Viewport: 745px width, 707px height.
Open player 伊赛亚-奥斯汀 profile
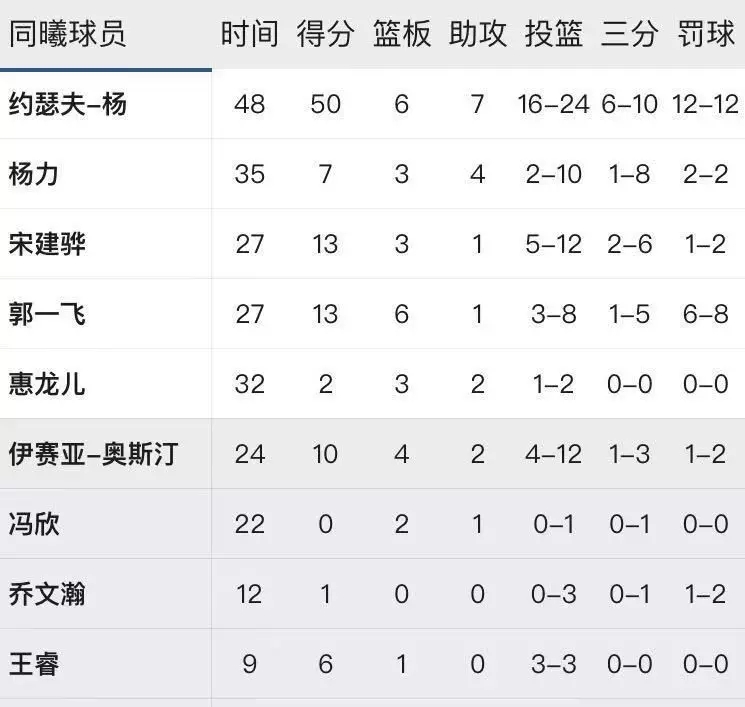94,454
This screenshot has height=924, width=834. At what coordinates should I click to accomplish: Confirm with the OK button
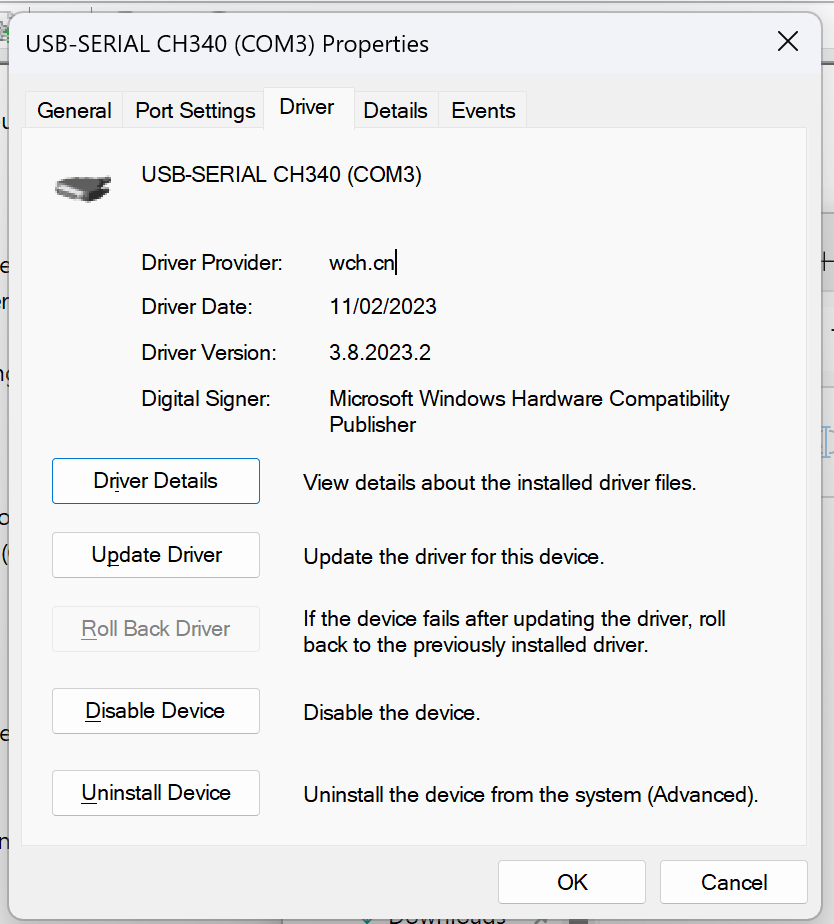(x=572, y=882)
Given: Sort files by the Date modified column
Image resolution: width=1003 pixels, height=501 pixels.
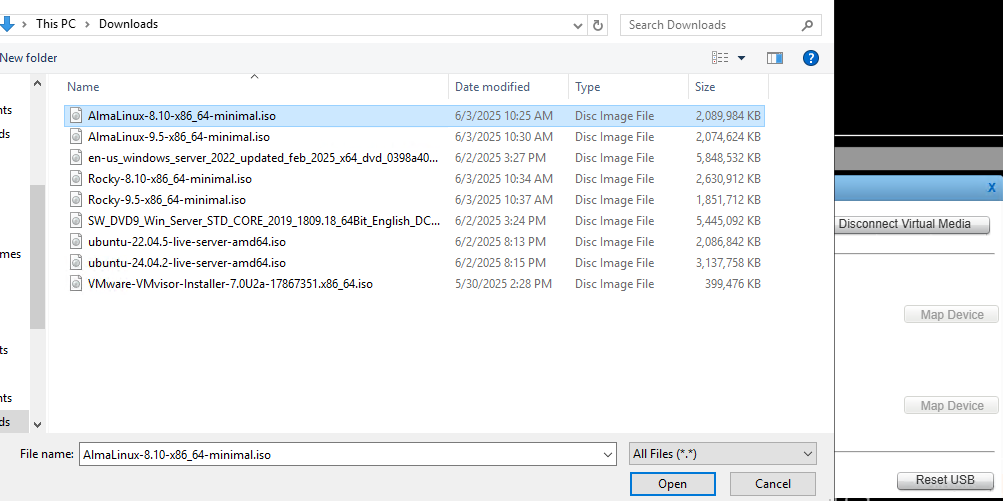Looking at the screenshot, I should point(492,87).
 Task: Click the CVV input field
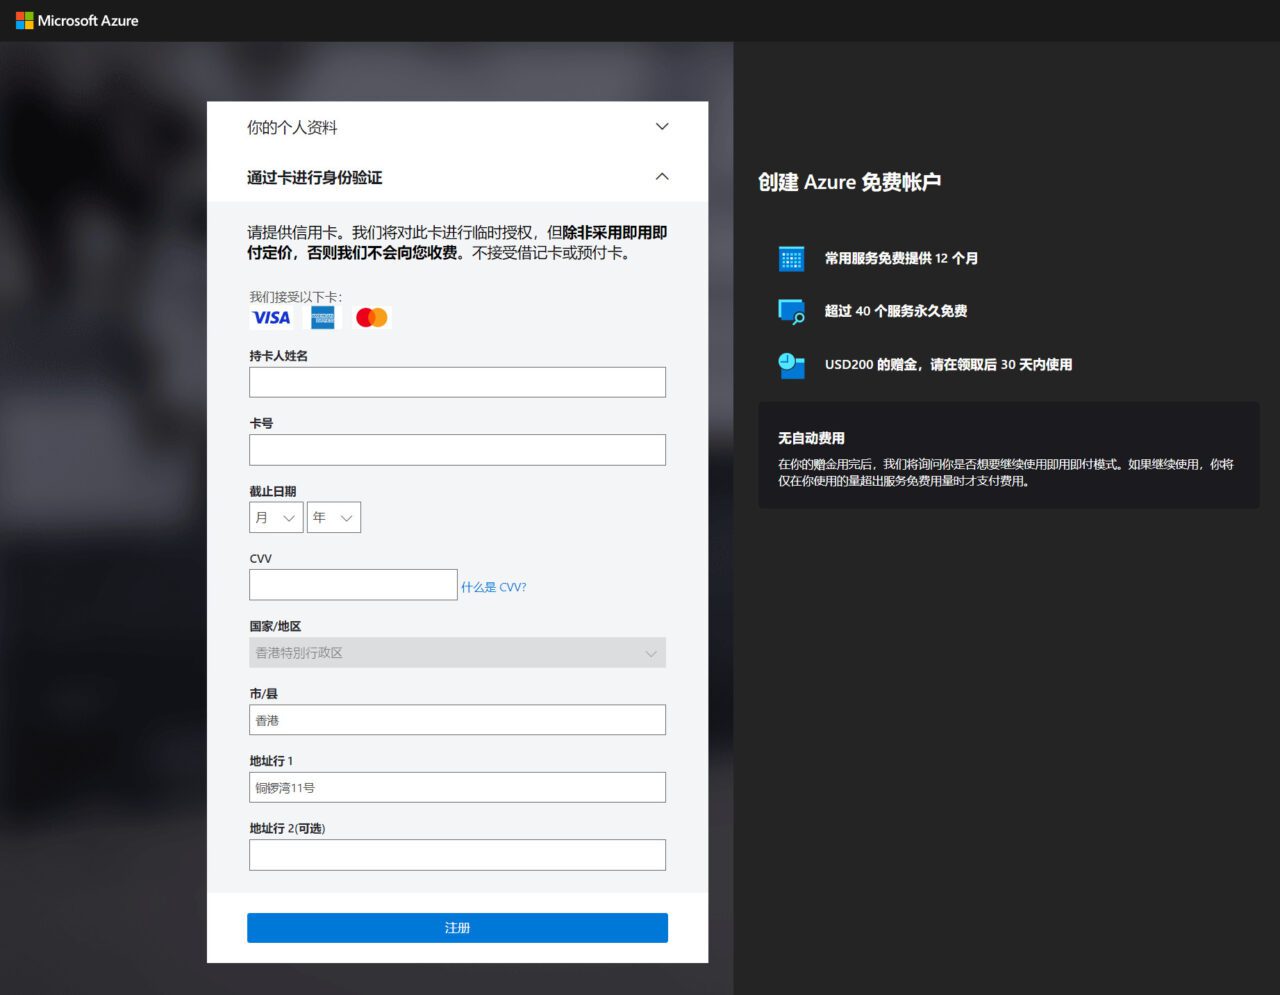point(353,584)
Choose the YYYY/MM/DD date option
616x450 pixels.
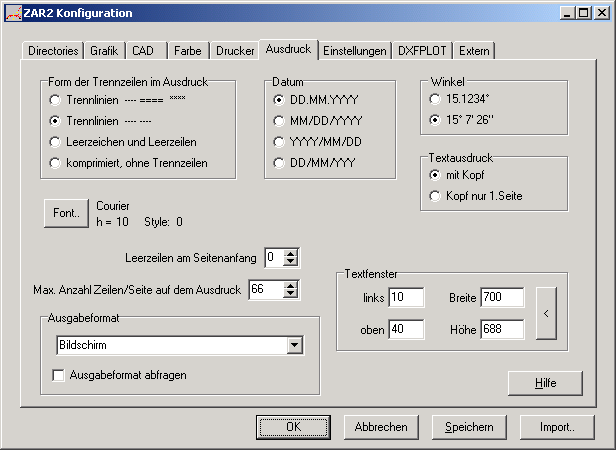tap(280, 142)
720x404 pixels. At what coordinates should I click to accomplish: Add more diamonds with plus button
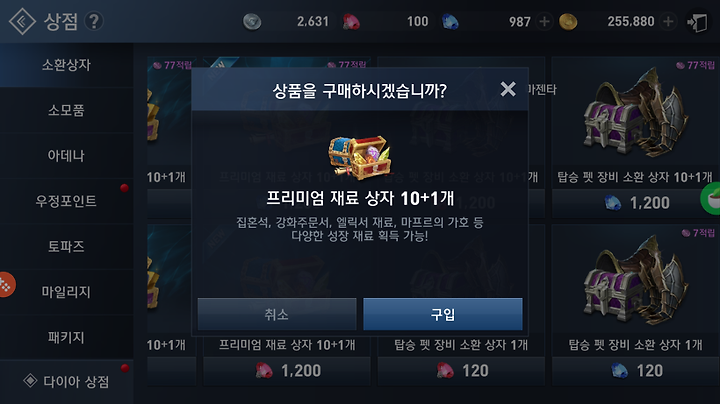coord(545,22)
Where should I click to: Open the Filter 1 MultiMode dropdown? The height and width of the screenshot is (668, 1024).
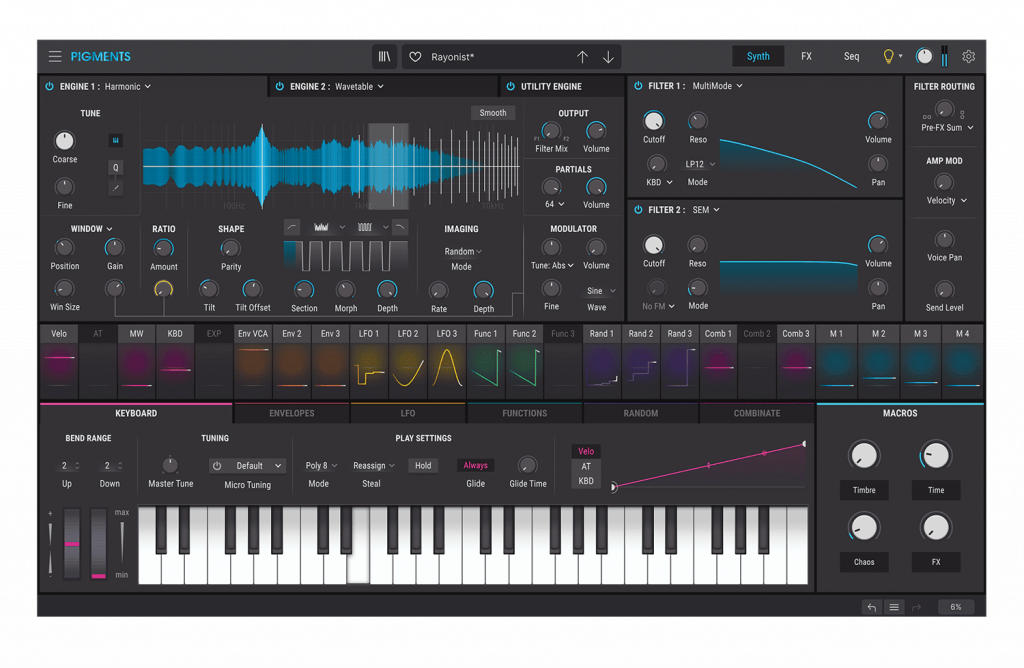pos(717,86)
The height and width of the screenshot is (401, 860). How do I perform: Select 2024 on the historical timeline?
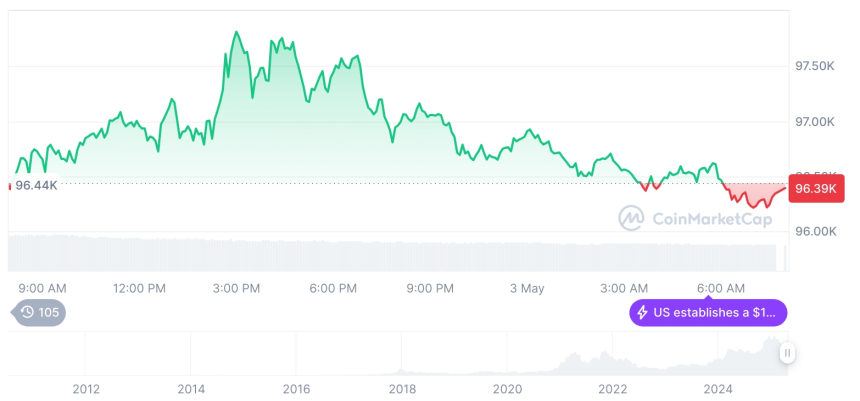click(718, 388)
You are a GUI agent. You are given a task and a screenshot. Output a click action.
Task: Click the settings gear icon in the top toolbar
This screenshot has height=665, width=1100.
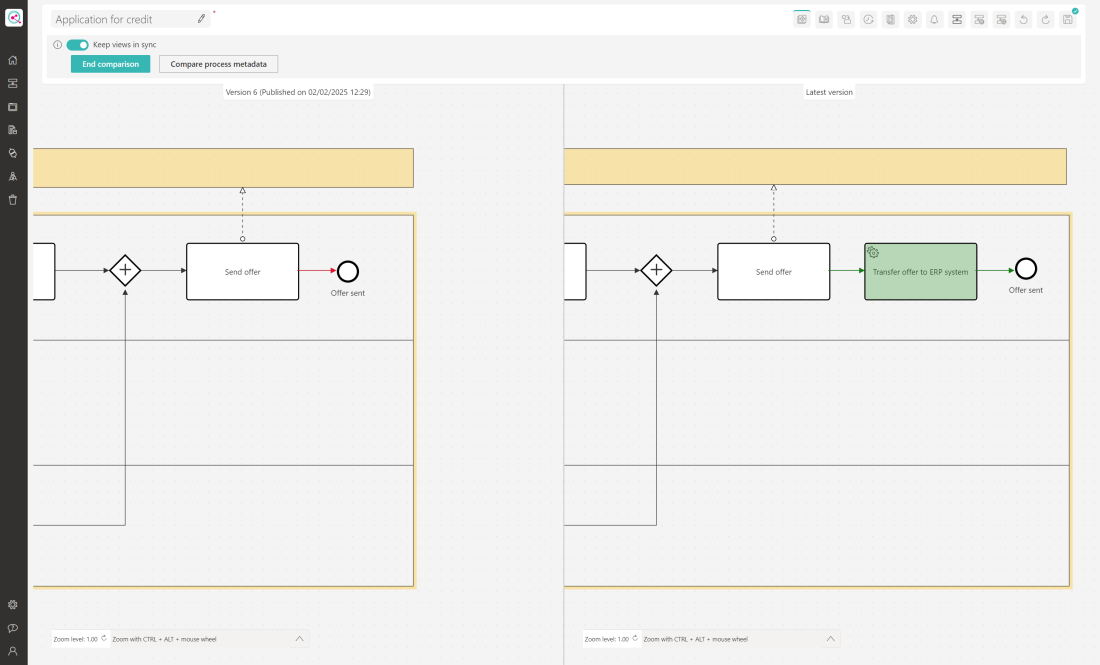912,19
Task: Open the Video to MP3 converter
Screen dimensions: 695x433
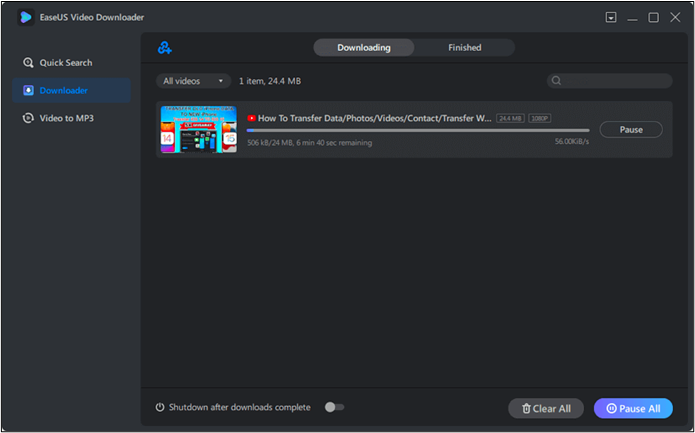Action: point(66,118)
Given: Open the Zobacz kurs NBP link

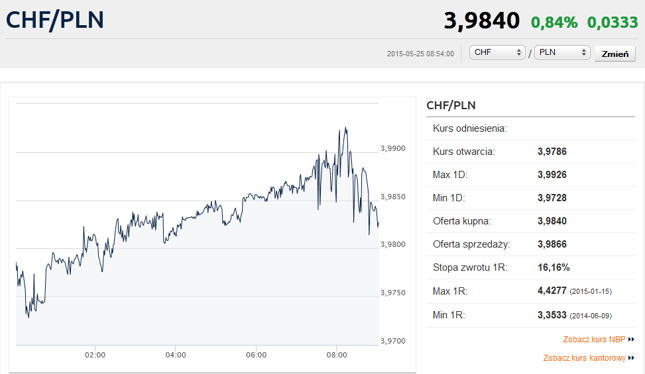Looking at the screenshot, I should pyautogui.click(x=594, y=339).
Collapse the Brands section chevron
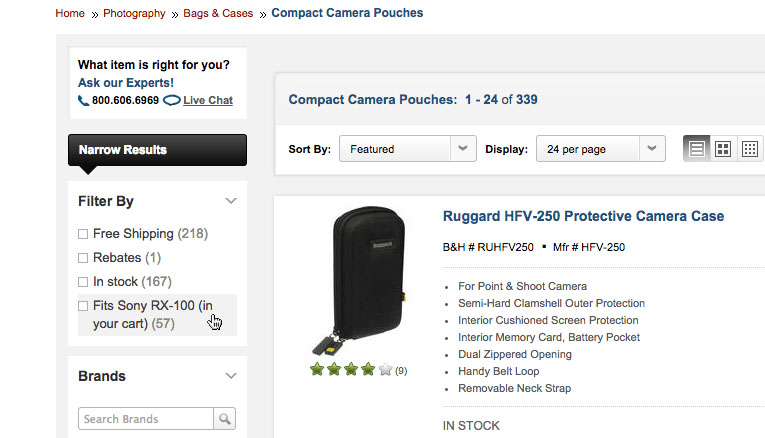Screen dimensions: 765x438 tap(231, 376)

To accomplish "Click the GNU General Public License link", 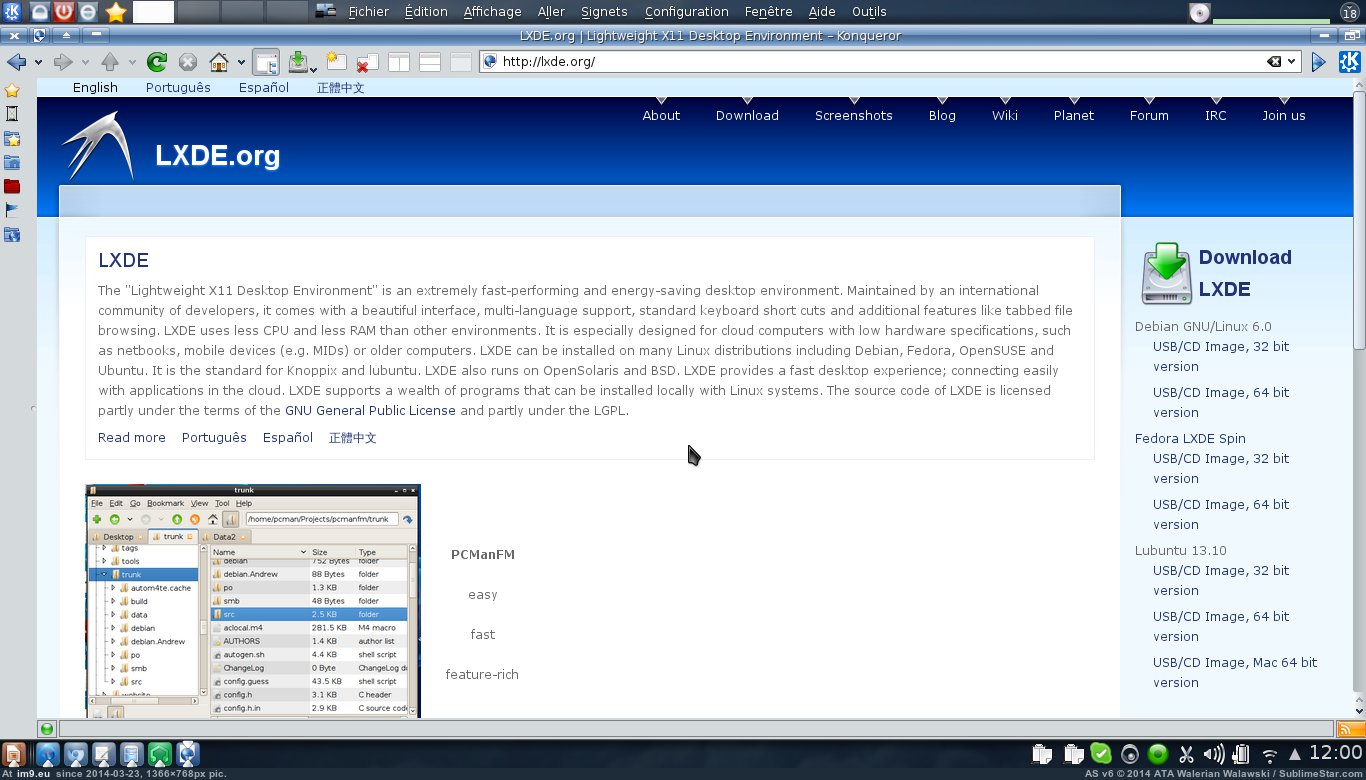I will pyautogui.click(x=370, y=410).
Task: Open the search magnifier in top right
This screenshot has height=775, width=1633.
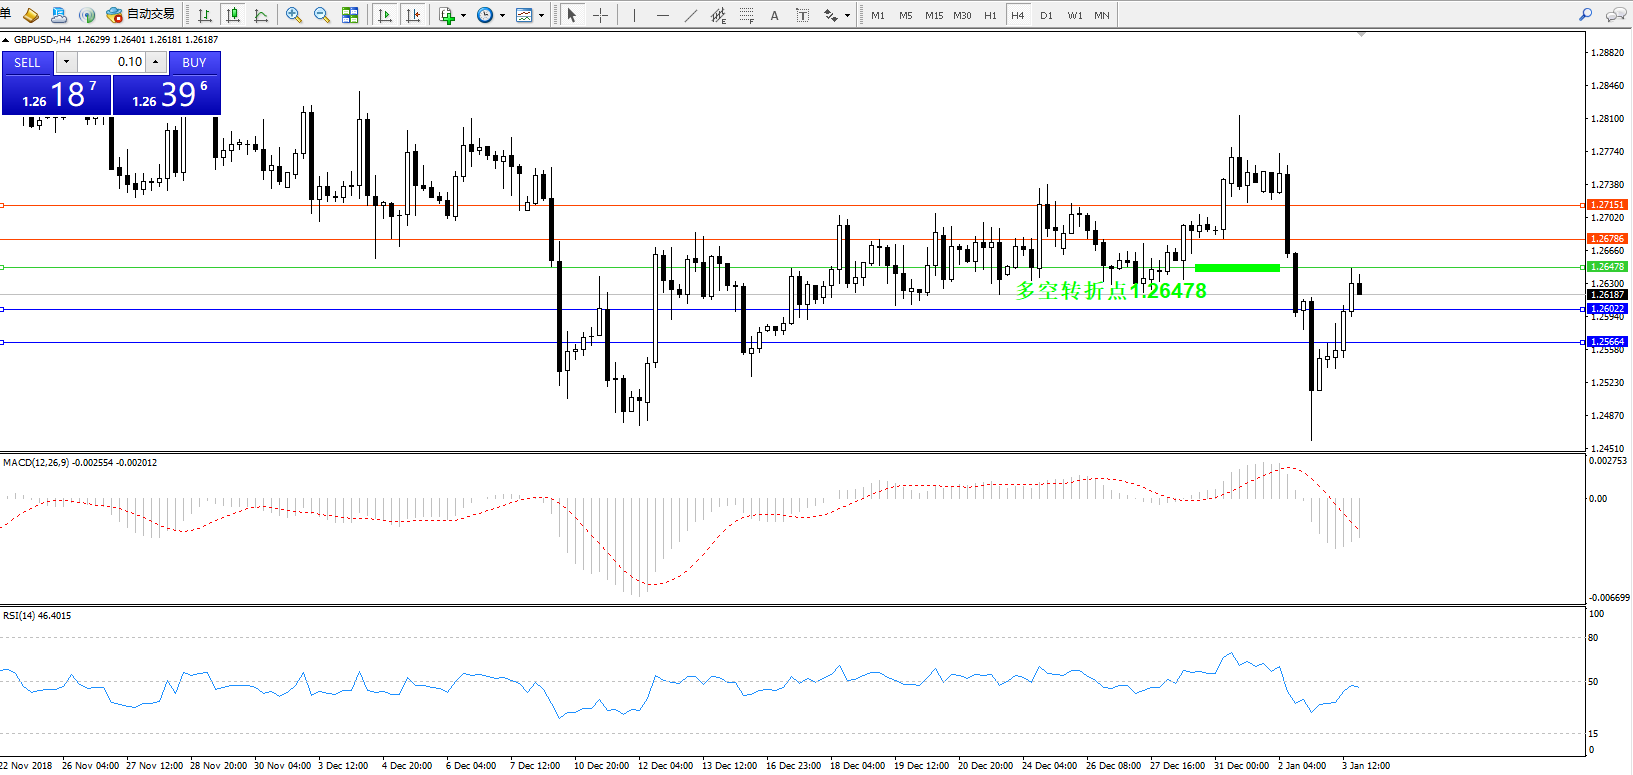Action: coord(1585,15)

━━━━━━

- [WHAT IS BEING ASKED] Output should consist of the lines above from the one with "Open player 伊赛亚-奥斯汀 profile" down to the one with "Given: Sort files by the Date modified column", exact and without pictures.

- [EXPECTED OUTPUT]
Open player 伊赛亚-奥斯汀 profile
94,454
This screenshot has height=924, width=834. At what coordinates should I click to accomplish: Confirm with the OK button
(x=572, y=882)
Given: Sort files by the Date modified column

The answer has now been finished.